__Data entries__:
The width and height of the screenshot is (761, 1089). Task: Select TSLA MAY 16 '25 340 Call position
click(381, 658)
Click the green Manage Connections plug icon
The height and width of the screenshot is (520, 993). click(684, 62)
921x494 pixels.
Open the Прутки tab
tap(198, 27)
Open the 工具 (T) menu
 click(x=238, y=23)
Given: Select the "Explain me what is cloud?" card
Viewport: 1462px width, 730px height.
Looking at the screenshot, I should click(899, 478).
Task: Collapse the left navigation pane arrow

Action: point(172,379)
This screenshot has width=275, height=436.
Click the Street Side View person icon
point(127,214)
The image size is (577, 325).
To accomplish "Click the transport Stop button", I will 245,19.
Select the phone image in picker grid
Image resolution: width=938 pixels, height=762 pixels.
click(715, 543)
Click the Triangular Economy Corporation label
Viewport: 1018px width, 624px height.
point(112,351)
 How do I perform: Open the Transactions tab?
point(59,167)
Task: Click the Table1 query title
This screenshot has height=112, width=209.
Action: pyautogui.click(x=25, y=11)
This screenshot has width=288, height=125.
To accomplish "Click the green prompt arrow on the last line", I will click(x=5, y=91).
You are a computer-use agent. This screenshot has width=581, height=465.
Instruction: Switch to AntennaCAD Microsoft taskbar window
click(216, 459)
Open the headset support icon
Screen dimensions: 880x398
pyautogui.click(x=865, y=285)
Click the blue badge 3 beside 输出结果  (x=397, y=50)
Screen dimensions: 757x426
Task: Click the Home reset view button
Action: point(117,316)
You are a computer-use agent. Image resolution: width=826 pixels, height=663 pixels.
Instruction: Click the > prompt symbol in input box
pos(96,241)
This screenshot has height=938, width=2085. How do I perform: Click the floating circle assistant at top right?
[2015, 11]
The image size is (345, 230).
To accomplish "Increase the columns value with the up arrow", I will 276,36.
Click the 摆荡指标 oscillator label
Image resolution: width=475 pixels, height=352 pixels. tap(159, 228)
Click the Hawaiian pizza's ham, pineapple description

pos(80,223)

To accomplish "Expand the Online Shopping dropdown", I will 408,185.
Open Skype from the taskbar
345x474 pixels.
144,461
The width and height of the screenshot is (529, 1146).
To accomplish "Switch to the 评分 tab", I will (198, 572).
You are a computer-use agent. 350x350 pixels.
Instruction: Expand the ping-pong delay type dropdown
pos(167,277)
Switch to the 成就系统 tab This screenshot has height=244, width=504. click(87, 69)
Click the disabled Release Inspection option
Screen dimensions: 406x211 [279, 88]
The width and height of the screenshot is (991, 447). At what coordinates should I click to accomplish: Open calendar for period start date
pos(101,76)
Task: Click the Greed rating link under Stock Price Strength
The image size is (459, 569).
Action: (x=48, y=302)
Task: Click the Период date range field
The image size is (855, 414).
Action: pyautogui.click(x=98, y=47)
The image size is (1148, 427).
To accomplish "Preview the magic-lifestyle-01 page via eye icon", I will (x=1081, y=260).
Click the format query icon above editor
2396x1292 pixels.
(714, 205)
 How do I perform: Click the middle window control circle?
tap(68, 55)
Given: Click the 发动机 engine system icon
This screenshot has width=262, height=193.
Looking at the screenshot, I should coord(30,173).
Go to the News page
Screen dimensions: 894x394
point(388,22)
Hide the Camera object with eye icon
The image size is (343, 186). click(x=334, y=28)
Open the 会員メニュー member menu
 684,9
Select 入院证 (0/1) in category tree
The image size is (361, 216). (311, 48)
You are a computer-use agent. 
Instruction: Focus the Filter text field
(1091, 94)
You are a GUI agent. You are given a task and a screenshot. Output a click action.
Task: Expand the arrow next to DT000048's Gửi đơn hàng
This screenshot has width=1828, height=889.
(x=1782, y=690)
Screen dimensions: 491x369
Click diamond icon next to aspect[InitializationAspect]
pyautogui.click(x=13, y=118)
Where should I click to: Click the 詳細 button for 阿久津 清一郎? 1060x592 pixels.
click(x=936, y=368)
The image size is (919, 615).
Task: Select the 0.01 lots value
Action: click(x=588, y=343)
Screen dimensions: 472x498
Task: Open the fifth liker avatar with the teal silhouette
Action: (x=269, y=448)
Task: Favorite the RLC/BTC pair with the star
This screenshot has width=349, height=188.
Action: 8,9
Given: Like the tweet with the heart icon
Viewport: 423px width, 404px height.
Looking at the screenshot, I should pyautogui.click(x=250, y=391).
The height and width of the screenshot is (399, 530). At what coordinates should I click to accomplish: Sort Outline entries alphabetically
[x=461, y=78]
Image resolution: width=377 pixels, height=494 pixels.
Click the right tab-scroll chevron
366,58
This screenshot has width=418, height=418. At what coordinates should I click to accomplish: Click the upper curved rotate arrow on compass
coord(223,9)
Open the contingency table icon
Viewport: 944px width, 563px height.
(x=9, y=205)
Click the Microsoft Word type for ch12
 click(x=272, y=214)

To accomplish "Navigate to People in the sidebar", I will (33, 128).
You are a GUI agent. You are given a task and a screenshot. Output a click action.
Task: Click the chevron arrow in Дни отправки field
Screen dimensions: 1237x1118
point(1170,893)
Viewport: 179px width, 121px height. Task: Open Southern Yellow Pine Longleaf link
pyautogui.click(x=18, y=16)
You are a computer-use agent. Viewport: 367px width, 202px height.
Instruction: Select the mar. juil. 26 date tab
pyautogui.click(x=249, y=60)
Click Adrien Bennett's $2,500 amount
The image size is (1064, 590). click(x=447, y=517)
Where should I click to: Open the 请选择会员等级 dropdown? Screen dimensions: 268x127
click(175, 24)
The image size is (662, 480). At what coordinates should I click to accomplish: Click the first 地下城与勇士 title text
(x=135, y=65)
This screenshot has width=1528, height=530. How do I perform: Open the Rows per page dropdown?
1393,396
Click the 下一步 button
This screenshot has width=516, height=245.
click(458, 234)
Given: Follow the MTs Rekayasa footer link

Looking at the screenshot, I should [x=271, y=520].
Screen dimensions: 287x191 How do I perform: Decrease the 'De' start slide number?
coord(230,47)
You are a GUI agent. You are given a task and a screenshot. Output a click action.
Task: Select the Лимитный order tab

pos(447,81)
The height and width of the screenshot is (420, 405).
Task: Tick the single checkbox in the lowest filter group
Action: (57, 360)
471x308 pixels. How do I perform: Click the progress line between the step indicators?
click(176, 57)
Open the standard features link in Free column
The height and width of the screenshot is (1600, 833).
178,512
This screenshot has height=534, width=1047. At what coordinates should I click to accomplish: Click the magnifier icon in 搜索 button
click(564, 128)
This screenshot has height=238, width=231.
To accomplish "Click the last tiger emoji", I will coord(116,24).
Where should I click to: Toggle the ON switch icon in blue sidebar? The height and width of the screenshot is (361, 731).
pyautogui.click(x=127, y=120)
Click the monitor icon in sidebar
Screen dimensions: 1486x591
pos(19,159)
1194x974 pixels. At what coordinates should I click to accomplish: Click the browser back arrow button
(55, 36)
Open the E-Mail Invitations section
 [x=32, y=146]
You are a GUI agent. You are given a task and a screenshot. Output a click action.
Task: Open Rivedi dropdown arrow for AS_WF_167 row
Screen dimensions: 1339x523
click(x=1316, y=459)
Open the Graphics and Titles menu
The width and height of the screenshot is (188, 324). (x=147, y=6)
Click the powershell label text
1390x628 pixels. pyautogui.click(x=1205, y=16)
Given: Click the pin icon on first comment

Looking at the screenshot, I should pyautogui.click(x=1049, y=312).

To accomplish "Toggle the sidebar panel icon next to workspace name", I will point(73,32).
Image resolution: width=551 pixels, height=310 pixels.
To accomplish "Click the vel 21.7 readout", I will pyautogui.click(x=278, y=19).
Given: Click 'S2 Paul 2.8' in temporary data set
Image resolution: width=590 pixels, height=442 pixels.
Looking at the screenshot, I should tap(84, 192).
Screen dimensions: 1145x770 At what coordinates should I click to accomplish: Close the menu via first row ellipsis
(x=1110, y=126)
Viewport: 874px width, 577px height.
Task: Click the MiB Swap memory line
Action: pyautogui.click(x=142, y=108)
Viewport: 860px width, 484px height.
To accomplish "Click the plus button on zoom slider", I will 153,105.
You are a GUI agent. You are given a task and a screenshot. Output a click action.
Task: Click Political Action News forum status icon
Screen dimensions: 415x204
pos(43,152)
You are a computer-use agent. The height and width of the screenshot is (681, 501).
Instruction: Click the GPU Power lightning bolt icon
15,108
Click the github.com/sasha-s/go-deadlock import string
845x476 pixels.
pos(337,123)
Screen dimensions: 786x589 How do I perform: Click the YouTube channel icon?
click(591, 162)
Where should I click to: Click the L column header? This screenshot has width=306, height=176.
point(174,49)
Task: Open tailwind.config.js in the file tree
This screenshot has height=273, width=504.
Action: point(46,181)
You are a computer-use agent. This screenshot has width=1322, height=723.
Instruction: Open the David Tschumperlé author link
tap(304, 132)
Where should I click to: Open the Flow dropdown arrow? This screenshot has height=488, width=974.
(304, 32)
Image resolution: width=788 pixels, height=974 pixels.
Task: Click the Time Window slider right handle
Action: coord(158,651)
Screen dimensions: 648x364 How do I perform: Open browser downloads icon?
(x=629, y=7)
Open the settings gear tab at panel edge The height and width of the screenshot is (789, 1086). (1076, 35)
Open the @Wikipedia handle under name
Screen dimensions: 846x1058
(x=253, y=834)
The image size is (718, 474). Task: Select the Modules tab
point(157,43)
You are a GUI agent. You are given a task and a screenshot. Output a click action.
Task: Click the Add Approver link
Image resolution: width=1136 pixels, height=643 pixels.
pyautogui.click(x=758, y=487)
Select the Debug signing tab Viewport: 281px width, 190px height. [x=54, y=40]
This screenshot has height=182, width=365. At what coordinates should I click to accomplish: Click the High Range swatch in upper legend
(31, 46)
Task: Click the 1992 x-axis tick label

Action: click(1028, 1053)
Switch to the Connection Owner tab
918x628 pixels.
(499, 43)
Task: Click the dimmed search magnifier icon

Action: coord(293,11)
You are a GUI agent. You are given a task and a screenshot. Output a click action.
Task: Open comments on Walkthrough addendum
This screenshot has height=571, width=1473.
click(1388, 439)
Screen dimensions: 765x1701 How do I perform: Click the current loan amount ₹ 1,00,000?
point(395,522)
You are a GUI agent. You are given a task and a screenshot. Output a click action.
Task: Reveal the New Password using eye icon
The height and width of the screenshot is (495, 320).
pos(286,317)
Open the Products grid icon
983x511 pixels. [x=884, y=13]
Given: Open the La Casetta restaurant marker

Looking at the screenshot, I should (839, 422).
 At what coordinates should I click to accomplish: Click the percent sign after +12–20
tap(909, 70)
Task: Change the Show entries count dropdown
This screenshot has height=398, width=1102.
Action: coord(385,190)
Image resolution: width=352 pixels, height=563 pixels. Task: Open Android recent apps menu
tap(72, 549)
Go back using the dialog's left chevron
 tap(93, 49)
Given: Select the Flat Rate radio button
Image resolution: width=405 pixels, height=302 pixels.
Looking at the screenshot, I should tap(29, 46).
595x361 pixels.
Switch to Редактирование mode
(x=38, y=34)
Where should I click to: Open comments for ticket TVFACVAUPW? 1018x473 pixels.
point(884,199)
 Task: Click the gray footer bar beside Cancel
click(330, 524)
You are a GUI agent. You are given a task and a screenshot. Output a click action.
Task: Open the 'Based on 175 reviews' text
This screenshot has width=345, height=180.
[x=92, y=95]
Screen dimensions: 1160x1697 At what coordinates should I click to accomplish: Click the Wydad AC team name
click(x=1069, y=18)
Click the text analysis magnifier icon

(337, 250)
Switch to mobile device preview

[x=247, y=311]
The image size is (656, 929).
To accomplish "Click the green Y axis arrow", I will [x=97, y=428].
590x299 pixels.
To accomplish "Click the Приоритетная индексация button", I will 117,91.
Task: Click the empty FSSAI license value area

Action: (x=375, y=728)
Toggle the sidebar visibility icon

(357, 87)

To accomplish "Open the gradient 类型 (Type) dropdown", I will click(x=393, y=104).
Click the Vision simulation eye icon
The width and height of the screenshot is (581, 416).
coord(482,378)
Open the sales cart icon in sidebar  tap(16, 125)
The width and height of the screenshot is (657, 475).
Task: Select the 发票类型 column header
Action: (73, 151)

__EXERCISE BRIEF__: Exactly the lines from the one with "Task: Click the gray" through the end of the entries, both included, should be written out, and no others.

__EXPECTED ANSWER__:
 Task: Click the gray footer bar beside Cancel
click(330, 524)
You are a GUI agent. You are given a task and a screenshot. Output a click action.
Task: Open the 'Based on 175 reviews' text
This screenshot has width=345, height=180.
[x=92, y=95]
Screen dimensions: 1160x1697 At what coordinates should I click to accomplish: Click the Wydad AC team name
click(x=1069, y=18)
Click the text analysis magnifier icon

(337, 250)
Switch to mobile device preview

[x=247, y=311]
The image size is (656, 929).
To accomplish "Click the green Y axis arrow", I will [x=97, y=428].
590x299 pixels.
To accomplish "Click the Приоритетная индексация button", I will 117,91.
Task: Click the empty FSSAI license value area

Action: (x=375, y=728)
Toggle the sidebar visibility icon

(357, 87)

To accomplish "Open the gradient 类型 (Type) dropdown", I will click(x=393, y=104).
Click the Vision simulation eye icon
The width and height of the screenshot is (581, 416).
coord(482,378)
Open the sales cart icon in sidebar  tap(16, 125)
The width and height of the screenshot is (657, 475).
Task: Select the 发票类型 column header
Action: (73, 151)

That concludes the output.